NavList:
A Community Devoted to the Preservation and Practice of Celestial Navigation and Other Methods of Traditional Wayfinding
From: Paul Dolkas
Date: 2015 Sep 7, 18:16 -0700
Randall-
Sometimes (depending on the watch) they have a setting where you can turn off the atomic reset function. So the new one may simply be in the “off” mode. My Citizen Skyhawk can do this, allowing me to check on the accuracy of the crystal in case I’m in a place where there is no reception.
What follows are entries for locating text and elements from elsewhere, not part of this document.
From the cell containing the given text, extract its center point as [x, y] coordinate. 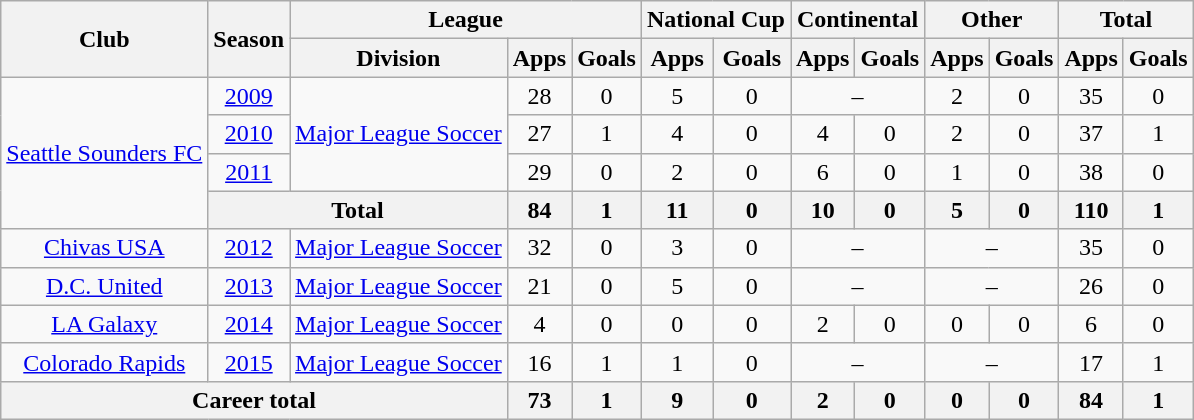
21 [539, 286]
Continental [857, 20]
9 [677, 400]
110 [1091, 210]
Chivas USA [104, 248]
Colorado Rapids [104, 362]
11 [677, 210]
73 [539, 400]
32 [539, 248]
16 [539, 362]
D.C. United [104, 286]
27 [539, 134]
Season [249, 39]
LA Galaxy [104, 324]
3 [677, 248]
2011 [249, 172]
Career total [254, 400]
2013 [249, 286]
League [466, 20]
10 [822, 210]
28 [539, 96]
2014 [249, 324]
38 [1091, 172]
2010 [249, 134]
2015 [249, 362]
National Cup [716, 20]
2009 [249, 96]
37 [1091, 134]
29 [539, 172]
17 [1091, 362]
Other [992, 20]
2012 [249, 248]
Seattle Sounders FC [104, 153]
Club [104, 39]
Division [399, 58]
26 [1091, 286]
Output the [x, y] coordinate of the center of the cell containing the given text.  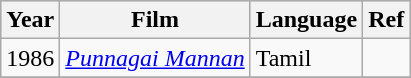
Film [155, 20]
Year [30, 20]
1986 [30, 58]
Tamil [306, 58]
Ref [386, 20]
Punnagai Mannan [155, 58]
Language [306, 20]
Output the (x, y) coordinate of the center of the cell containing the given text.  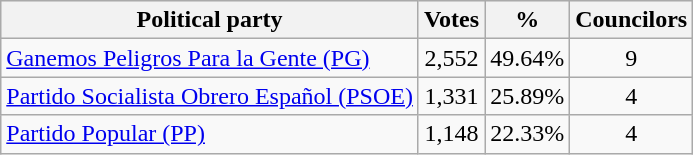
Political party (210, 20)
1,148 (451, 134)
25.89% (528, 96)
% (528, 20)
9 (632, 58)
22.33% (528, 134)
Partido Socialista Obrero Español (PSOE) (210, 96)
Councilors (632, 20)
Ganemos Peligros Para la Gente (PG) (210, 58)
2,552 (451, 58)
1,331 (451, 96)
49.64% (528, 58)
Votes (451, 20)
Partido Popular (PP) (210, 134)
Provide the (x, y) coordinate of the cell's center where the given text is located.  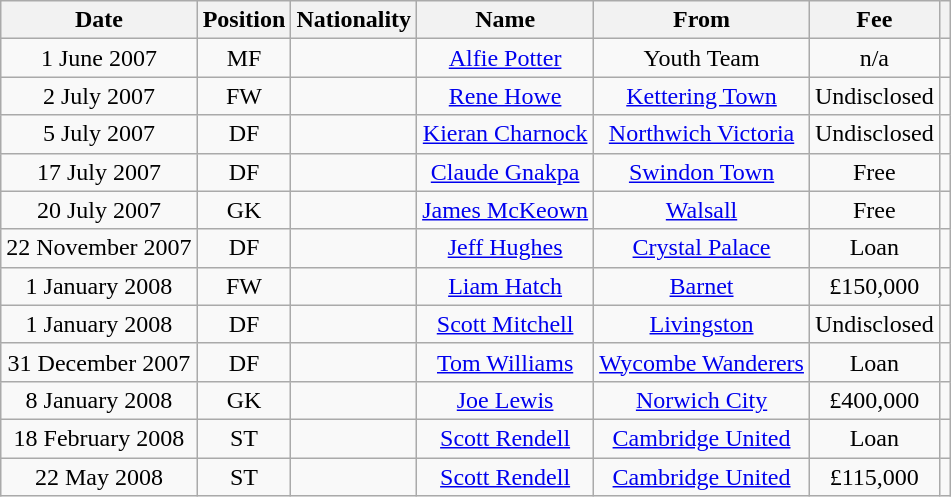
£400,000 (874, 400)
Scott Mitchell (506, 324)
Crystal Palace (702, 248)
Claude Gnakpa (506, 172)
£150,000 (874, 286)
Jeff Hughes (506, 248)
Kettering Town (702, 96)
18 February 2008 (99, 438)
Northwich Victoria (702, 134)
Tom Williams (506, 362)
Position (244, 20)
17 July 2007 (99, 172)
Alfie Potter (506, 58)
Livingston (702, 324)
1 June 2007 (99, 58)
Barnet (702, 286)
Date (99, 20)
22 May 2008 (99, 477)
Name (506, 20)
James McKeown (506, 210)
8 January 2008 (99, 400)
5 July 2007 (99, 134)
Nationality (354, 20)
Swindon Town (702, 172)
MF (244, 58)
22 November 2007 (99, 248)
20 July 2007 (99, 210)
31 December 2007 (99, 362)
Wycombe Wanderers (702, 362)
Norwich City (702, 400)
£115,000 (874, 477)
From (702, 20)
Walsall (702, 210)
n/a (874, 58)
Fee (874, 20)
Youth Team (702, 58)
Joe Lewis (506, 400)
Kieran Charnock (506, 134)
Liam Hatch (506, 286)
2 July 2007 (99, 96)
Rene Howe (506, 96)
Capture the cell that displays the provided text and extract its [X, Y] central coordinate. 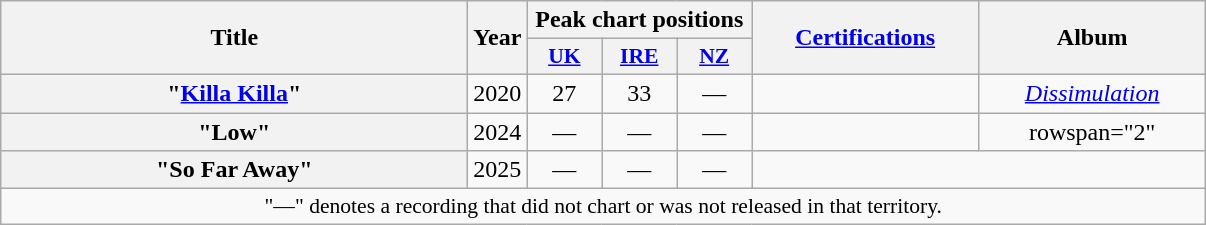
2024 [498, 131]
IRE [640, 57]
Album [1092, 38]
UK [564, 57]
Peak chart positions [640, 20]
2020 [498, 93]
"Killa Killa" [234, 93]
Title [234, 38]
33 [640, 93]
NZ [714, 57]
Year [498, 38]
2025 [498, 170]
Certifications [866, 38]
Dissimulation [1092, 93]
27 [564, 93]
"Low" [234, 131]
"—" denotes a recording that did not chart or was not released in that territory. [604, 207]
"So Far Away" [234, 170]
rowspan="2" [1092, 131]
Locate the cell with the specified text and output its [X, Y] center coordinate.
Check the owner’s manual.
Paul Dolkas
From: NavList@fer3.com [mailto:NavList@fer3.com] On Behalf Of Randall Morrow
Sent: Monday, September 07, 2015 3:52 PM
To: paul@dolkas.net
Subject: [NavList] Two Wave-Ceptor watches differ by 5 seconds
I had been getting poor results recently, after a 6 month hiatus from sight taking. Usually errors were under 1 minute but had risen to 2-4 minutes. I re-calibrated my home made precision levels and errors did not improve. I did index correction checks with the sun and made sure screws were tight. Eventually I dug out my older Casio Wave-Ceptor watch and compared it to my newer model. The watch band broke so I replaced it, saving the works. I just checked these against the national time keeping site and found the older watch was correct. The newer watch was 4-5 seconds fast. Has anyone else had this happen?My assumtion was that these "atomic" watches always reset themselves with radio signals nightly. It turns out the time error pretty much eliminated my sight discrepacies.